======== Available records ========
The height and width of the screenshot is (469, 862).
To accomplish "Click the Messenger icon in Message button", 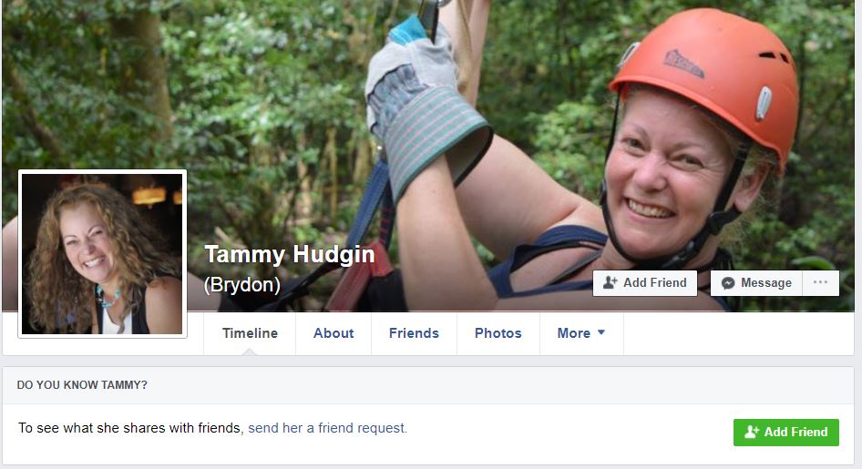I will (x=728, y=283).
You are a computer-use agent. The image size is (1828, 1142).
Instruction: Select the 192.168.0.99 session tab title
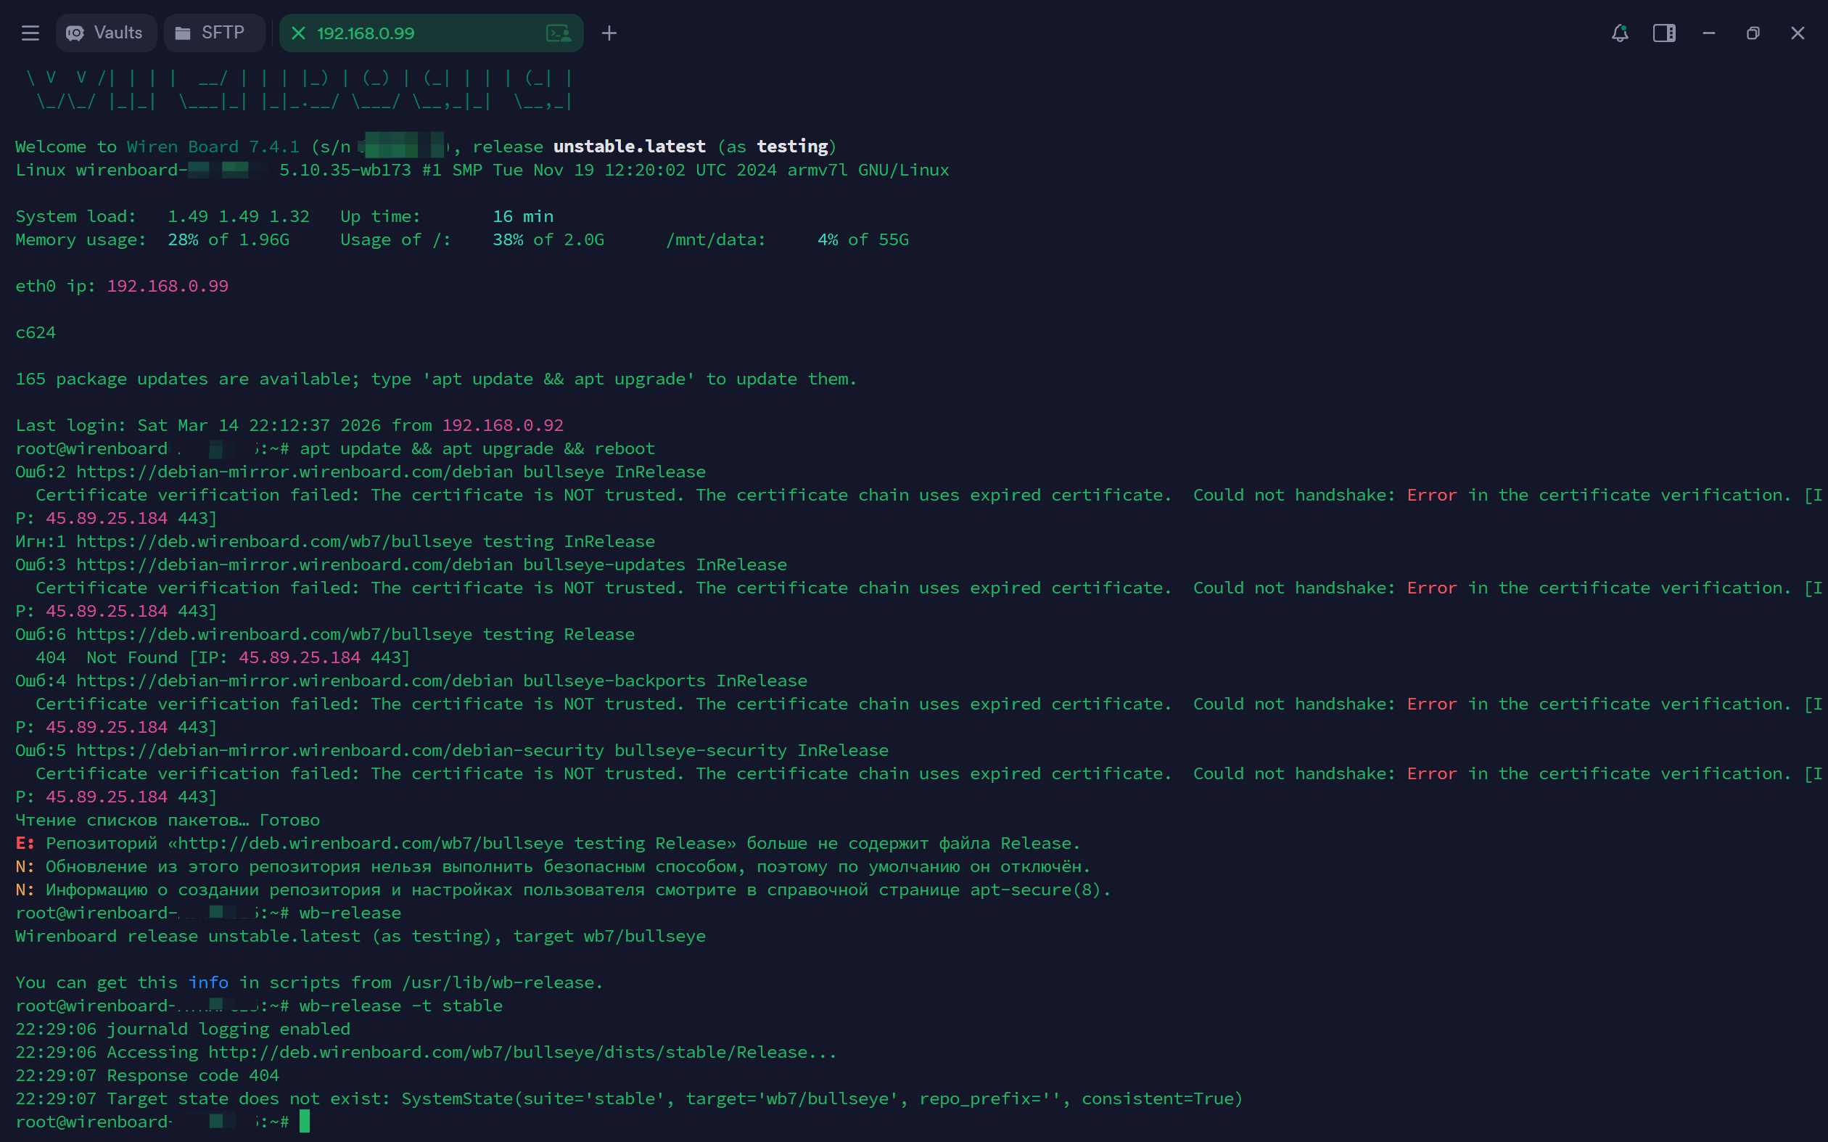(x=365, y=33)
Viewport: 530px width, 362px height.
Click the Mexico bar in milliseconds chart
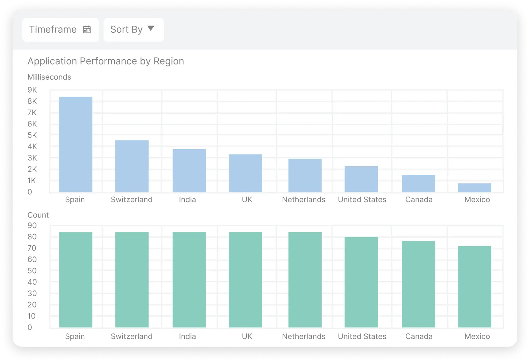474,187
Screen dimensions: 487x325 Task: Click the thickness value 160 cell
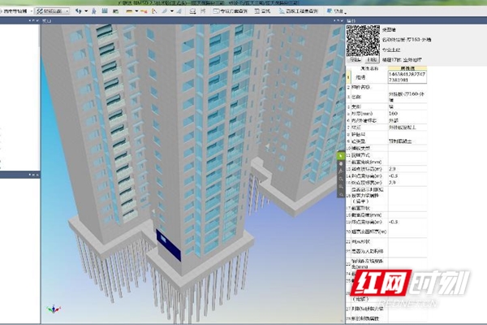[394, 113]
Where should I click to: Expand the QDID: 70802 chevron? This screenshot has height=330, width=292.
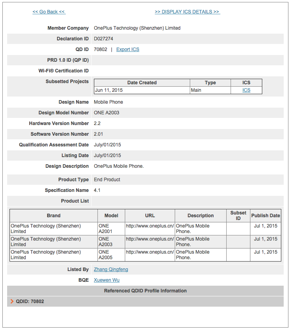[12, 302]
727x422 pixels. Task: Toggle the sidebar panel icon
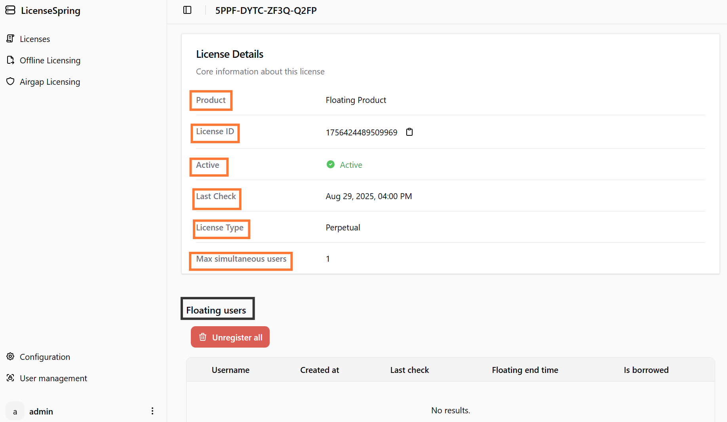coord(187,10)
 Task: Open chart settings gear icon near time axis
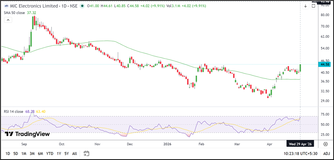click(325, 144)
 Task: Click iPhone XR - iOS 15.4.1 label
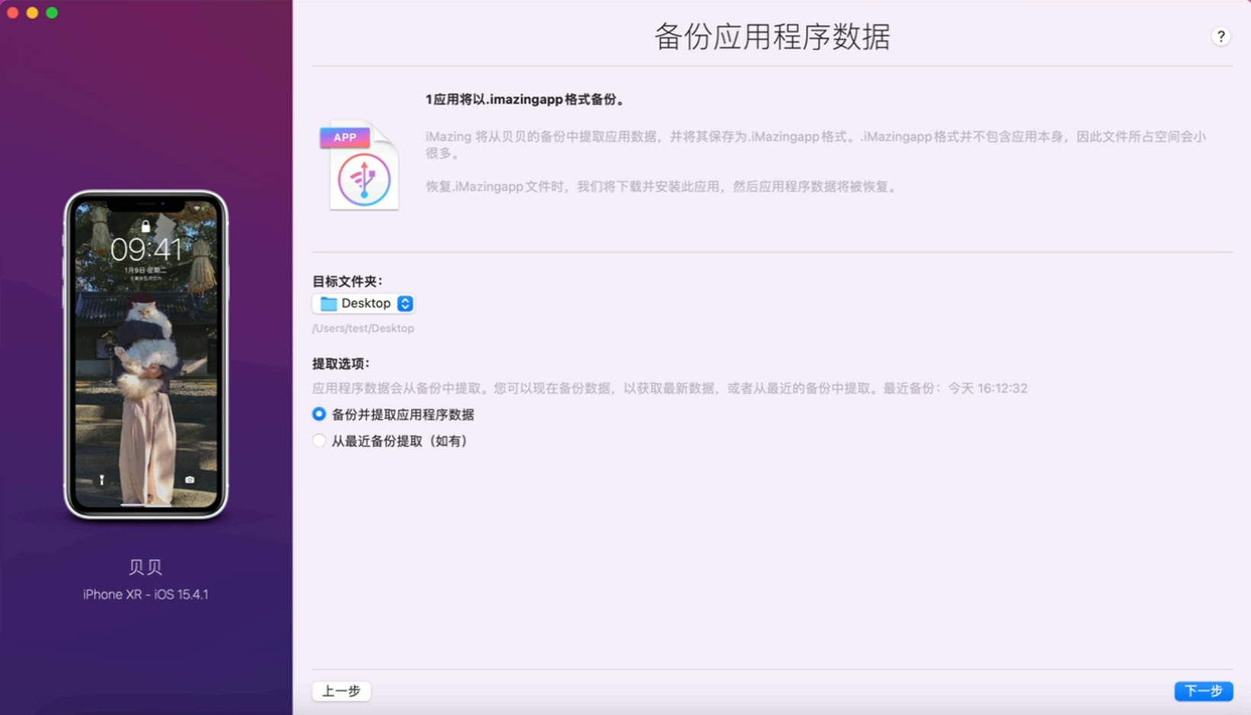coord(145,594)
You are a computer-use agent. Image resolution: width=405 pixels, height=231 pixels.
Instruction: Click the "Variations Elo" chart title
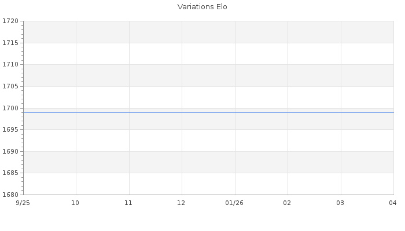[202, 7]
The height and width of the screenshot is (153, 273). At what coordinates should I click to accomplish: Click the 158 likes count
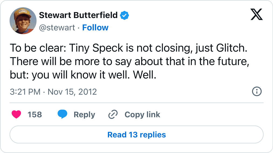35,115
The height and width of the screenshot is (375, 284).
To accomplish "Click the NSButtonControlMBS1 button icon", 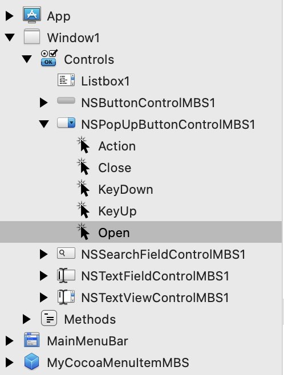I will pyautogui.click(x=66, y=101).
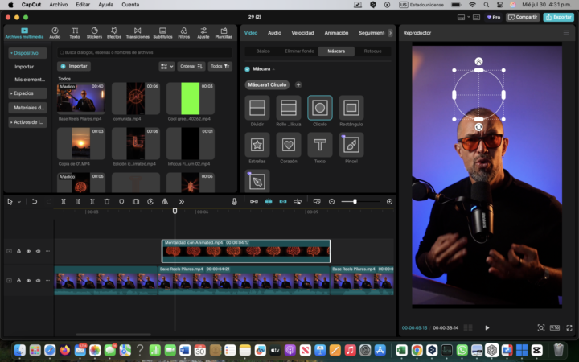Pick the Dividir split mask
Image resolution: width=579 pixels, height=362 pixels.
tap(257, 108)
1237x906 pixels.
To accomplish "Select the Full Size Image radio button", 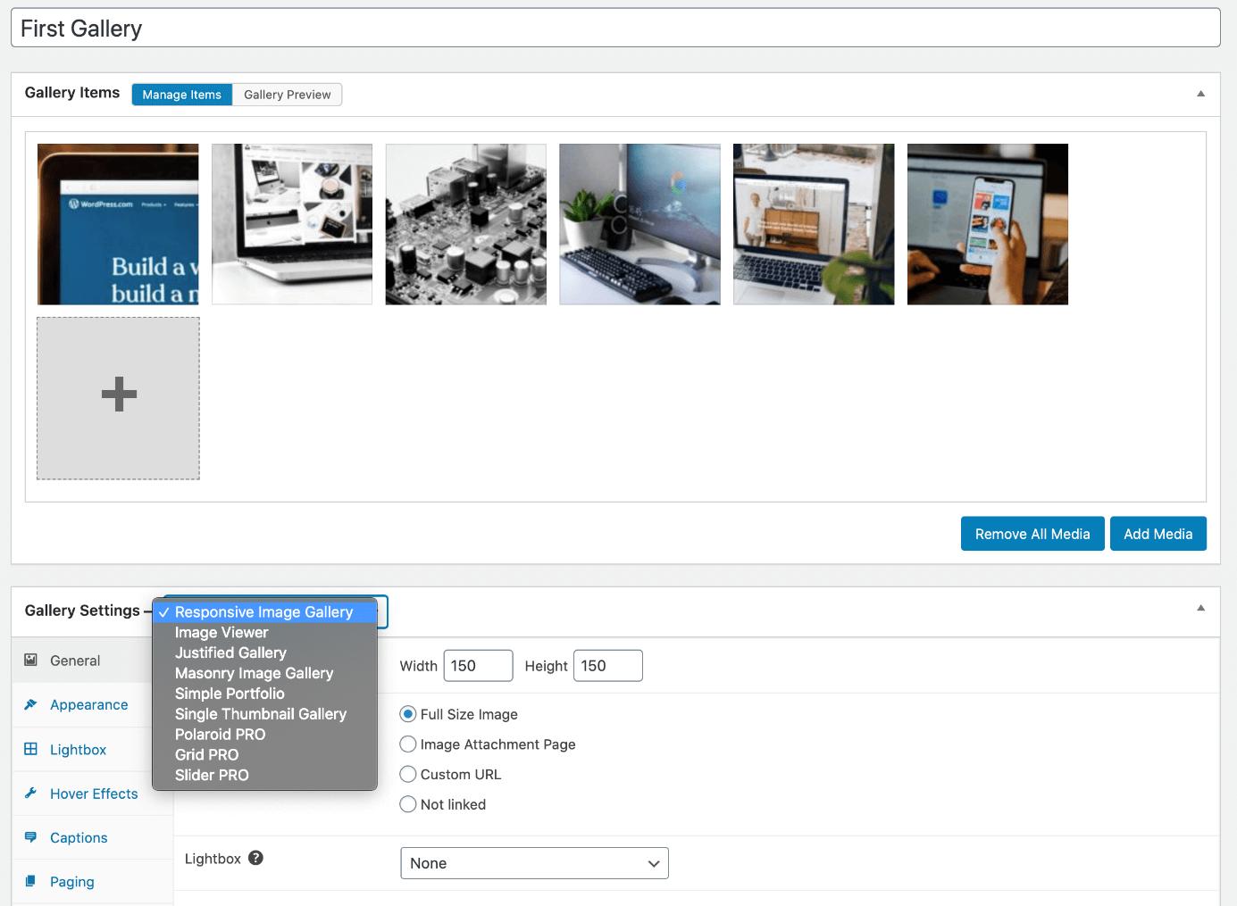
========
* Problem to solve
Pull out each line above that contains the word "agent" and copy it in full.

* Written answer
You are a computer-use agent. The image size is (1828, 1142).
You are a computer-use agent. Image resolution: width=405 pixels, height=231 pixels.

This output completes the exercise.